Publié le 24 novembre 2017 par Gonzo

Choc et effroi dans les médias arabes (2/2) : le tour des SaoudiensTrois semaines après les premières arrestations en Arabie saoudite dans le cadre de « la lutte contre la corruption », comment évaluer, au-delà du cas libanais évoqué dans le billet précédent, les conséquences de ce coup de force sur le paysage médiatique du Golfe ?

Au contraire de ce qui est souvent évoqué, la rafle princière n’est pas venue comme un coup de tonnerre dans un ciel bleu. Les ambitions de MbS dans ce domaine étaient connues depuis longtemps, une certitude qu’est venue renforcer encore la crise avec le Qatar depuis le début du mois de juin dernier, crise dans laquelle les Saoudiens et leurs alliés (principalement les Émirats) ont décidé de faire de la chaîne Al-Jazeera un enjeu important. De ce point de vue, la « drôle de guerre » continue sans désarmer : après le départ, certainement loin d’être toujours souhaité, de quelques vedettes du petit écran sommées de choisir entre leur job à Qatar et le soutien à la politique de leur pays d’origine, le petit jeu consistant à bloquer ce qui est aujourd’hui le premier atout médiatique du Qatar, à savoir la chaîne beIN Sports (et non pas la chaîne Al-Jazeera), n’a pas cessé un seul moment. Par exemple, il y a eu récemment les plaintes officielles de Doha contre une chaîne piratant leurs émissions depuis le territoire des Émirats sous le nom explicitement provocateur de beoutQ (Q pour Qatar bien entendu, et be out pour se moquer de beIN). De façon plus subtile, la chaîne qatarie a riposté en annonçant un élargissement de son offre qui comportera désormais un canal dédié aux feuilletons où figureront en bonne place les productions… syriennes (quasi exclues, depuis la tentative de renversement de Bachar El-Assad en 2011, des chaînes de ses rivaux)  !!!

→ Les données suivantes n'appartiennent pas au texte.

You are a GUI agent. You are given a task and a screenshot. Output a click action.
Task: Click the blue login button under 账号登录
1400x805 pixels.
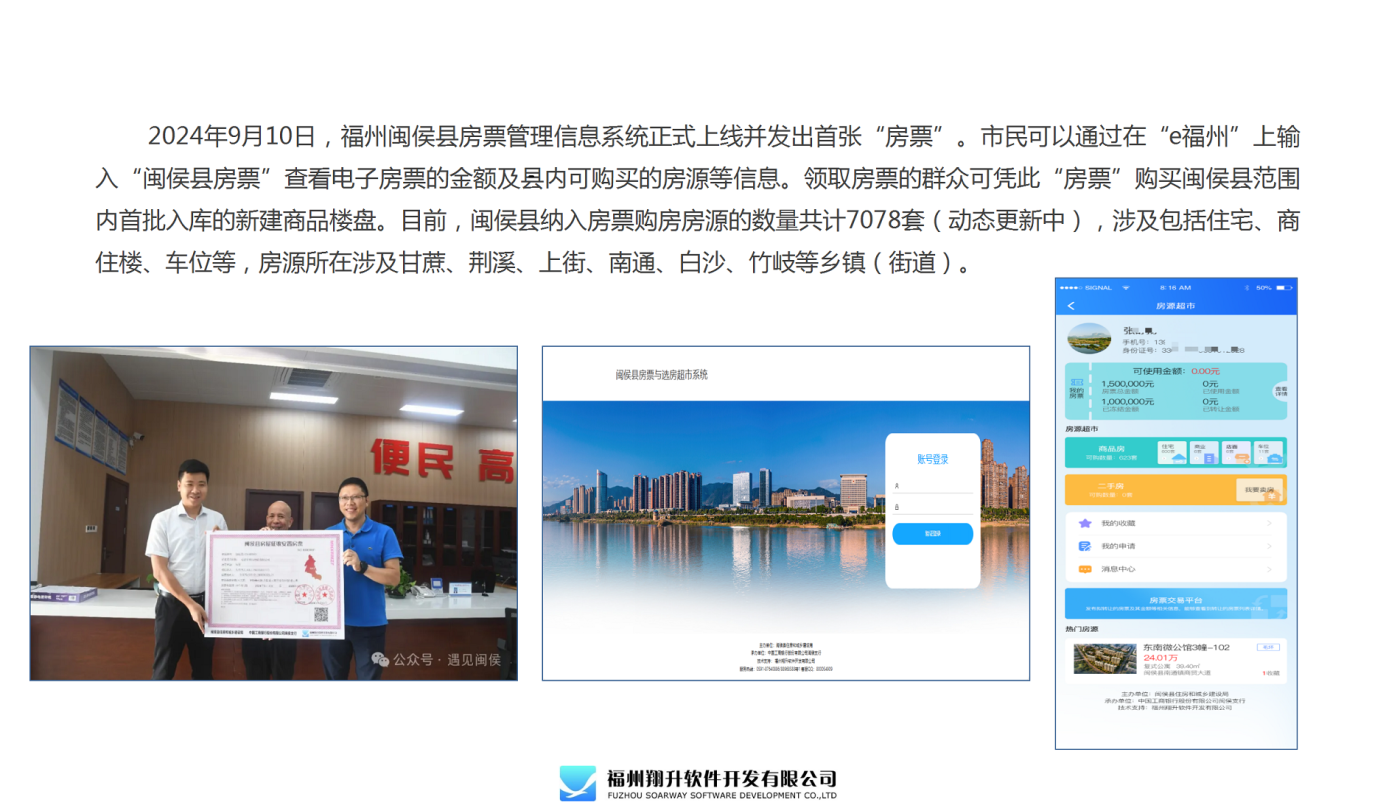pyautogui.click(x=932, y=534)
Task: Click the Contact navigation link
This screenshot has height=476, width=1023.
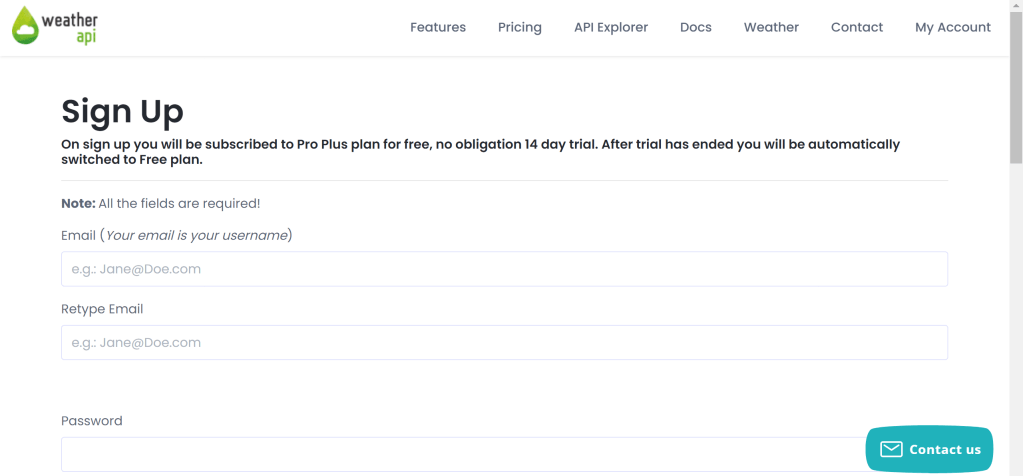Action: [x=857, y=27]
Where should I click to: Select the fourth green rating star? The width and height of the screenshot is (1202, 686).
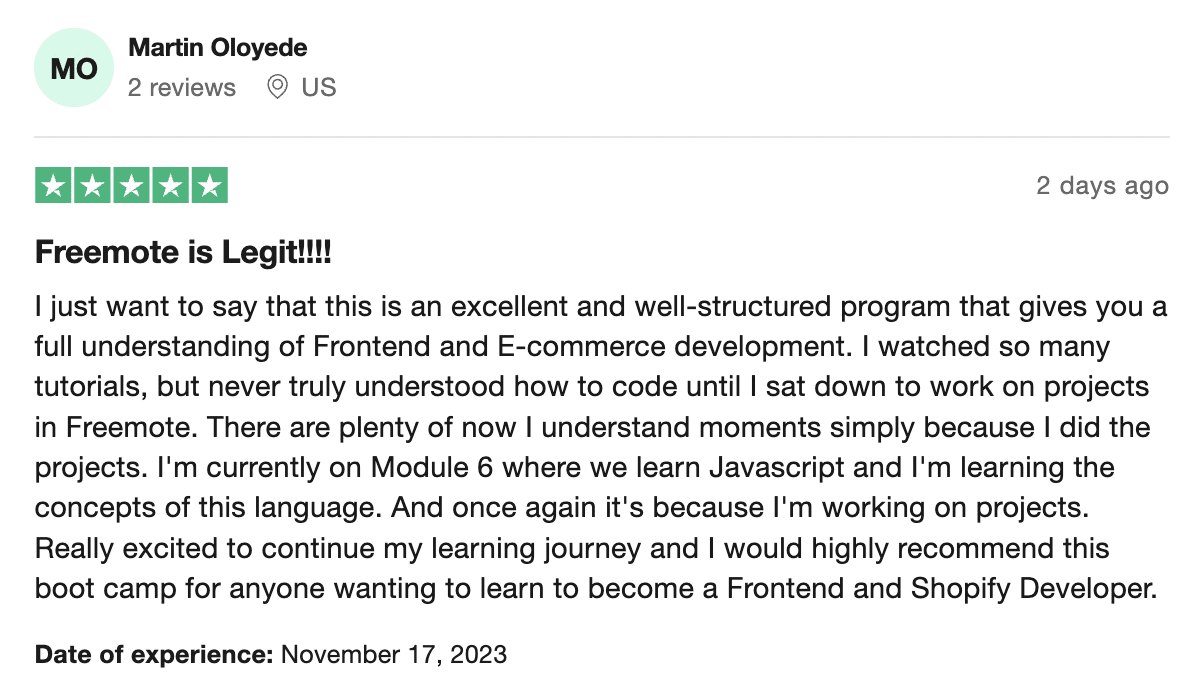pyautogui.click(x=170, y=186)
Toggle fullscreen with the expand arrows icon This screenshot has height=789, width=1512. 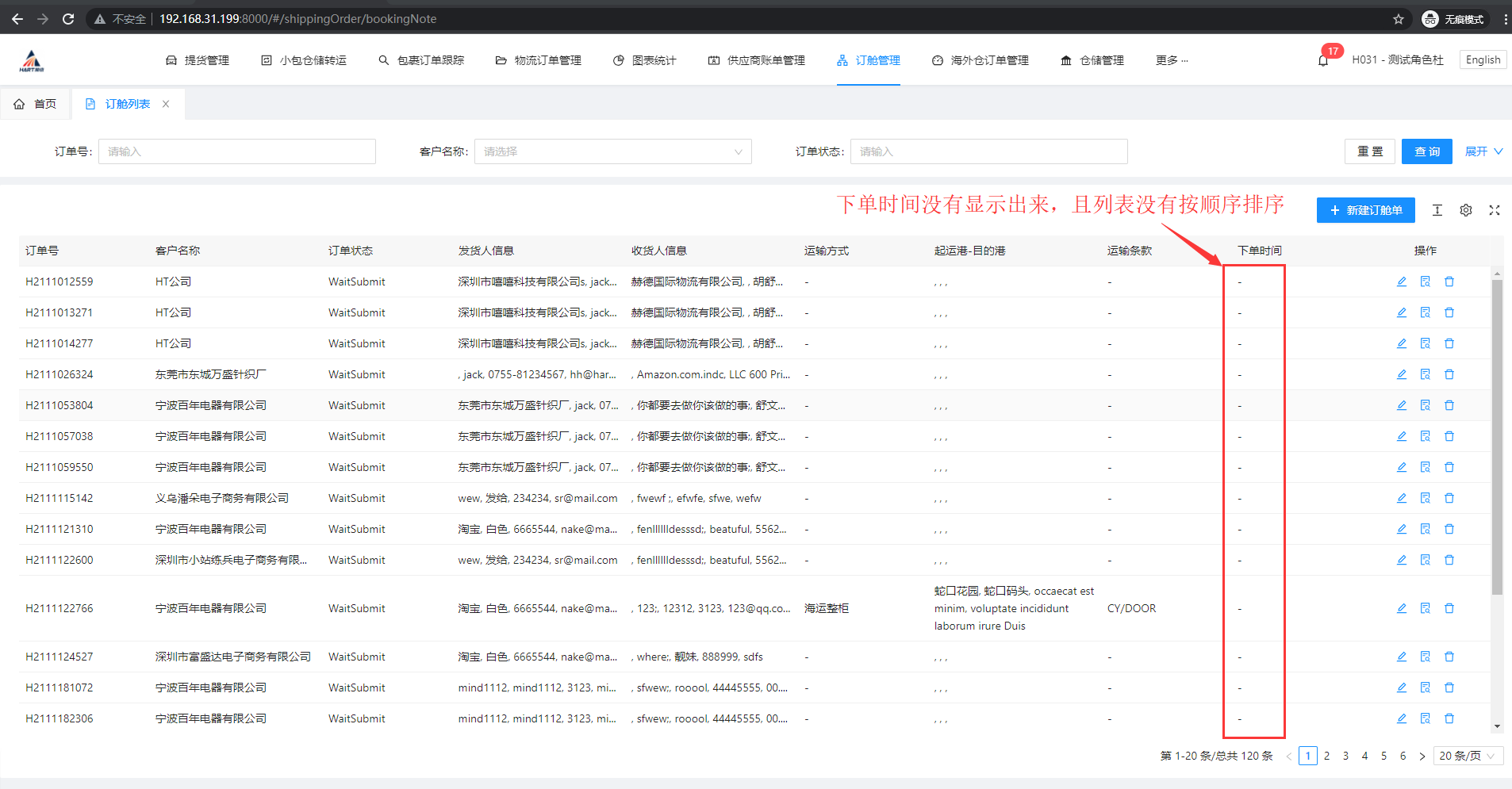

Deux démissions importantes sur le plan local sont également intervenues ces jours derniers, ce qui donne à penser que le coup de force de l’héritier du trône sera prolongé sur le terrain médiatique par des réaménagements, et même peut-être des bouleversements. La première démission est celle de Nabil al-Khatib (نبيل الخطيب) directeur de l’information sur Al-Arabiya, qui abandonne la chaîne où il travaillait depuis 2003. Même si l’information est démentie par les intéressés, il se dit, dans les milieux spécialisés, que c’est pour rejoindre Sky News, la rivale, installée à Dubaï et que ce « transfert » d’une star du métier fait partie d’un plan de « saoudisation » des médias. La seconde démission, plus spectaculaire encore, concerne Dawood al-Shiryân (داوود الشريان ), le très célèbre journaliste de la chaîne MBC où il a animé, depuis plus d’une décennie, une des meilleures émissions d’information de la région, intitulée « Le Huit » (Al-thâmina, sous-entendu « heures »). En pleurs (presque une habitude apparemment puisque c’est ainsi qu’on l’avait déjà rencontré dans ces chroniques), il a fait ses adieux aux auditeurs en leur disant seulement qu’il était appelé à d’autres fonctions. Là encore, il se raconte dans le métier qu’il se verrait confier la direction de la Saudi Broadcasting Corporation, organisme gouvernemental qui regroupe une vingtaine de radios et télévisions (notamment religieuses).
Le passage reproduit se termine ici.